**Passage shown**
--------------------------------------------------

Turning Membrane Fusion Machinery to Our Advantage
Endemic in nearly 100 countries, leishmaniasis is one of the most widespread yet neglected tropical diseases in the world today. Caused by the parasite Leishmania, the disease presents with disorders of the skin and internal organs. There is no effective vaccine available. Meanwhile, the arsenal of drugs used to treat leishmaniasis is limited, and the disease becoming resistant to some of them. By studying the mechanisms that enable Leishmania to outwit the immune system, we may be able to find a vaccine or better treatments.
Dr. Albert Descoteaux, Canada Research Chair in Intracellular Parasite Biology, is studying how the parasite Leishmania manipulates various processes in its host cell, the macrophage. This cell population of our immune system is normally responsible for destroying microbes and activating the immune system. In particular, Descoteaux and his research team are focusing on the intracellular compartments, or vacuoles, within which Leishmania replicates. By using approaches specific to the field of molecular and cellular biology, they have been able to clarify the role of the macrophage’s membrane fusion machinery in the biogenesis and functions of these vacuoles. At the same time, they are examining the parasite’s impact on the functioning of this membrane fusion machinery.
By gaining a better understanding of the biology of parasitophorous vacuoles (containing the parasite), Descoteaux’s work will help pave the way for new therapeutic and vaccine strategies against Leishmania, which may also be used to combat other infections caused by intracellular microbes.

--------------------------------------------------

**Task requirements**
1) Reproduce the passage on leishmaniasis research verbatim. Begin at the words "Dr. Albert Descoteaux, Canada" and stop after "membrane fusion machinery.".
2) Using the passage on leishmaniasis research, answer:
(a) In about how many countries is leishmaniasis endemic?
(b) Which host cell does the parasite Leishmania manipulate?
(c) What chair does Dr. Albert Descoteaux hold?

--------------------------------------------------

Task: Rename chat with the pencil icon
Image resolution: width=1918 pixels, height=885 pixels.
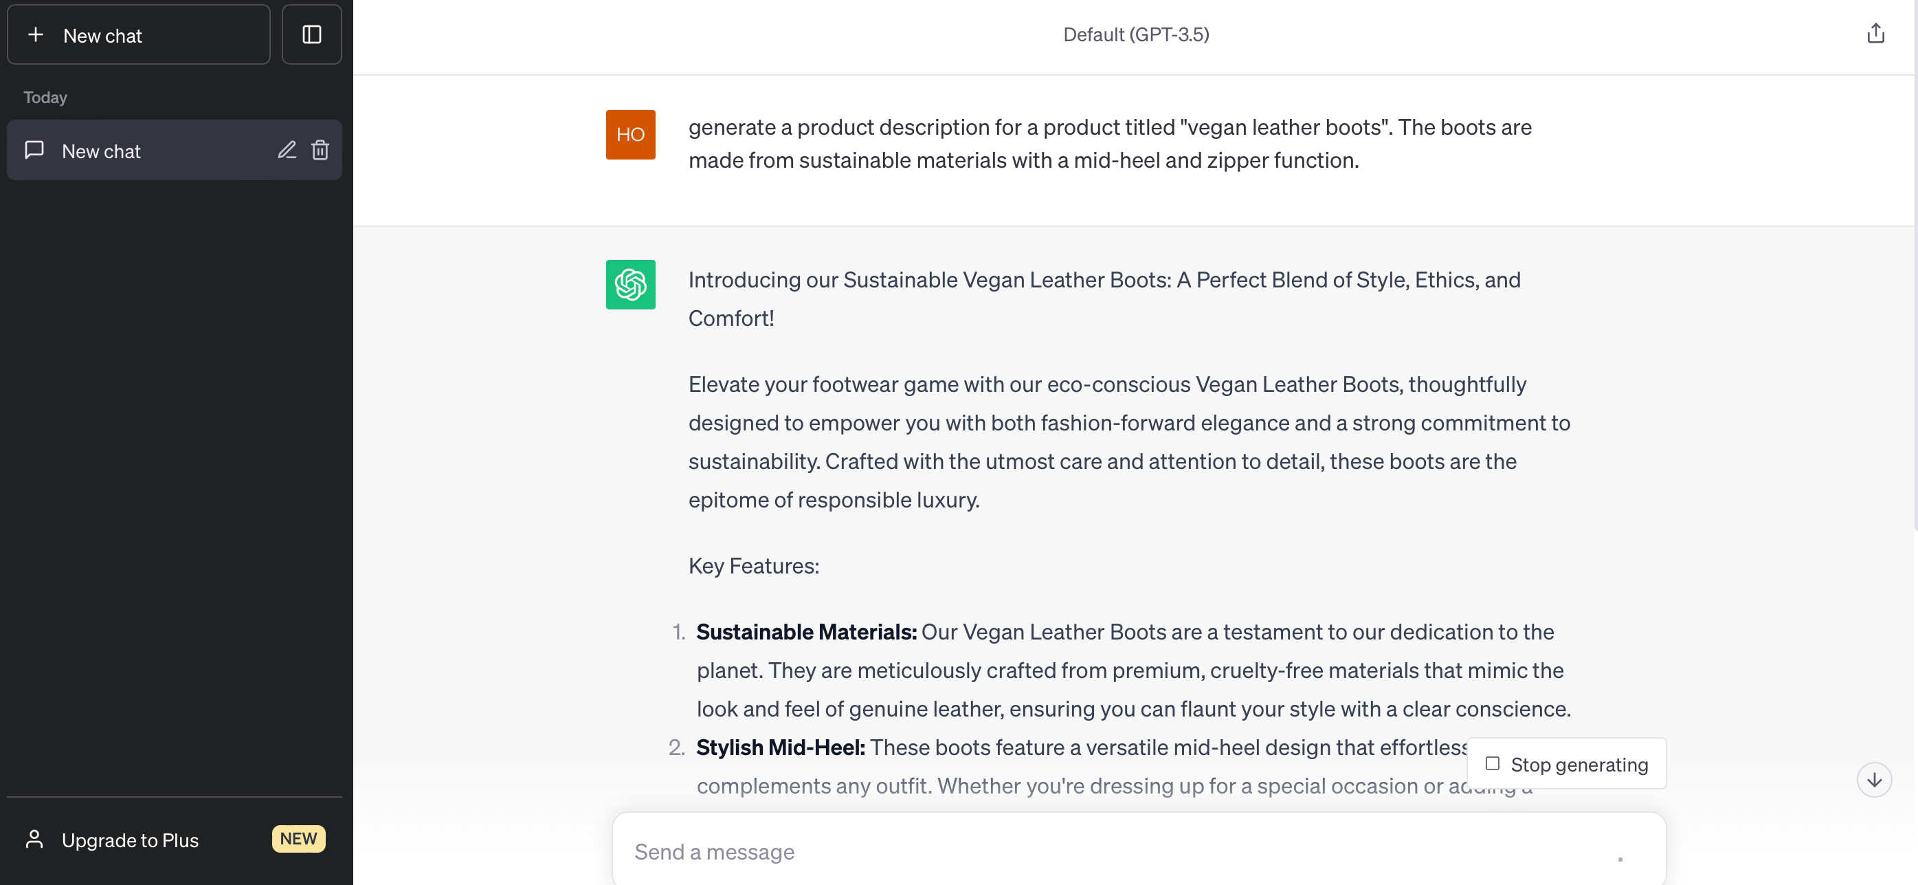Action: click(x=287, y=150)
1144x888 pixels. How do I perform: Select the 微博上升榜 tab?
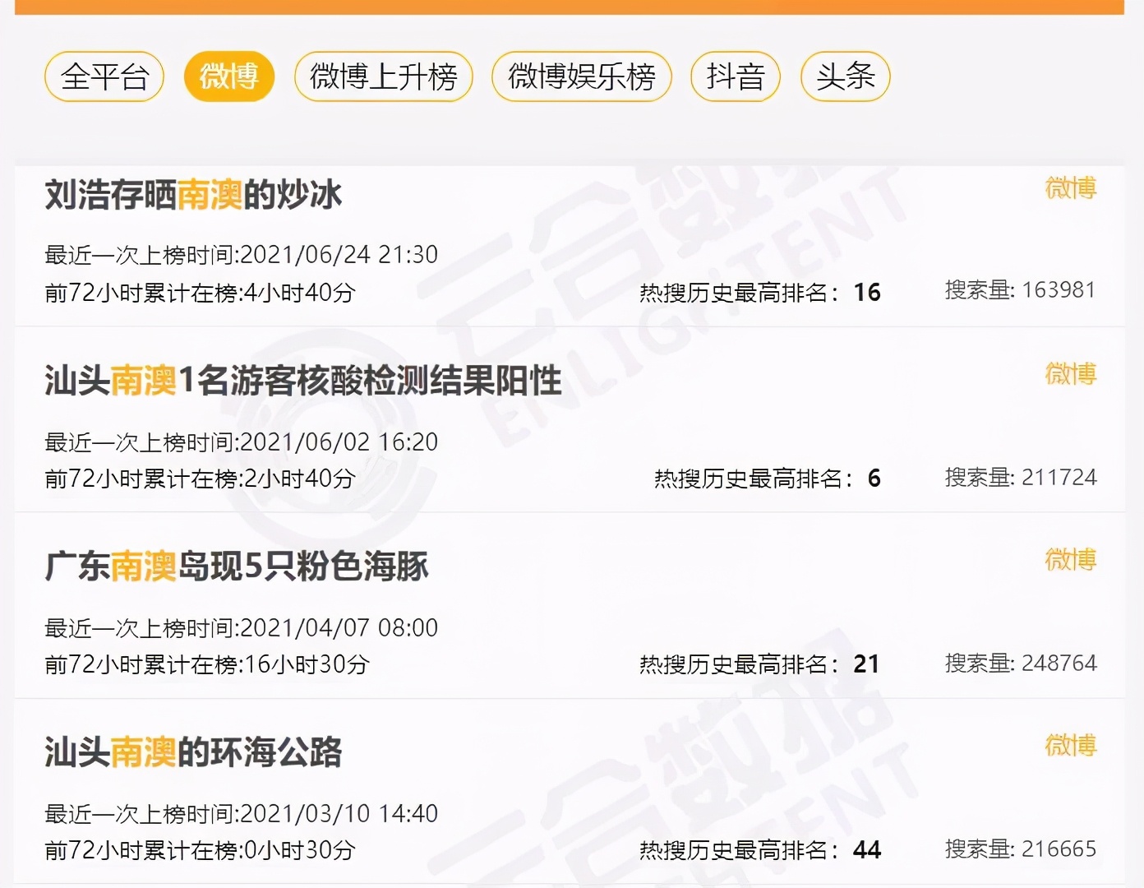(x=383, y=76)
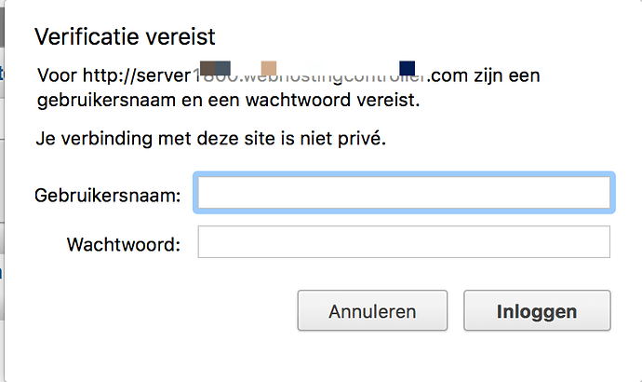Click the Gebruikersnaam input field
Image resolution: width=642 pixels, height=382 pixels.
tap(403, 193)
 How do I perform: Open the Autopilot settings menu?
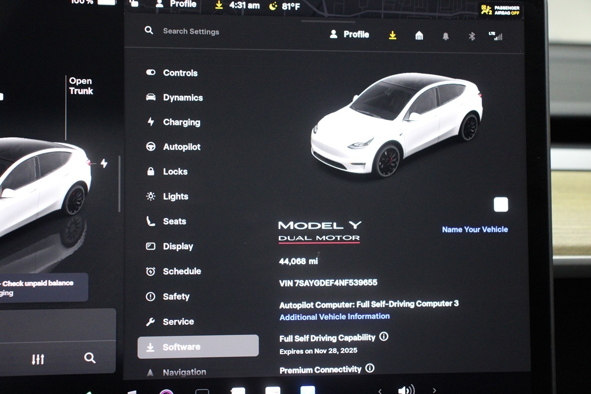(x=181, y=147)
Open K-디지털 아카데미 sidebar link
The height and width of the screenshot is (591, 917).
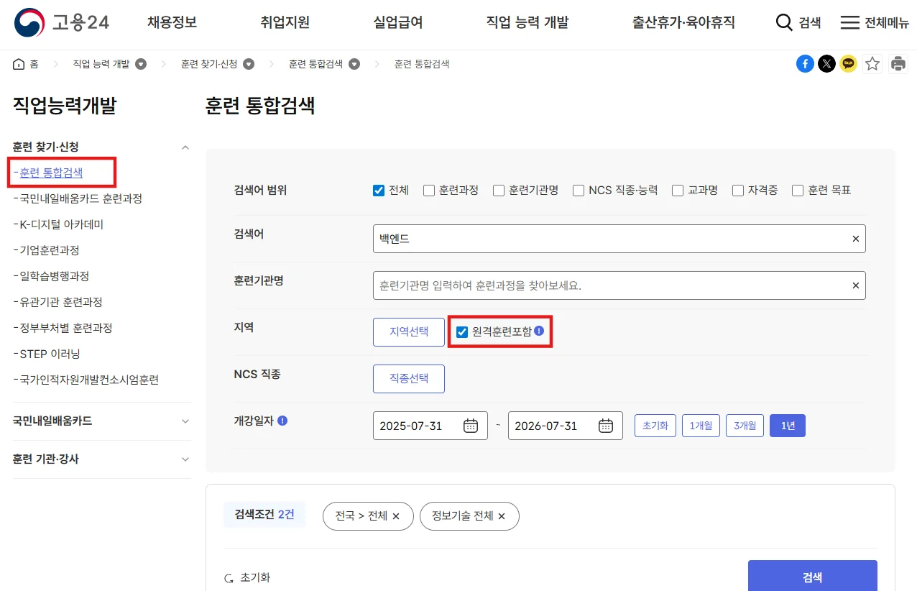[x=62, y=224]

--------------------------------------------------

**Solutions to the exercise**
1)
Dr. Albert Descoteaux, Canada Research Chair in Intracellular Parasite Biology, is studying how the parasite Leishmania manipulates various processes in its host cell, the macrophage. This cell population of our immune system is normally responsible for destroying microbes and activating the immune system. In particular, Descoteaux and his research team are focusing on the intracellular compartments, or vacuoles, within which Leishmania replicates. By using approaches specific to the field of molecular and cellular biology, they have been able to clarify the role of the macrophage’s membrane fusion machinery in the biogenesis and functions of these vacuoles. At the same time, they are examining the parasite’s impact on the functioning of this membrane fusion machinery.

2)
(a) Nearly 100 countries.
(b) The macrophage.
(c) The Canada Research Chair in Intracellular Parasite Biology.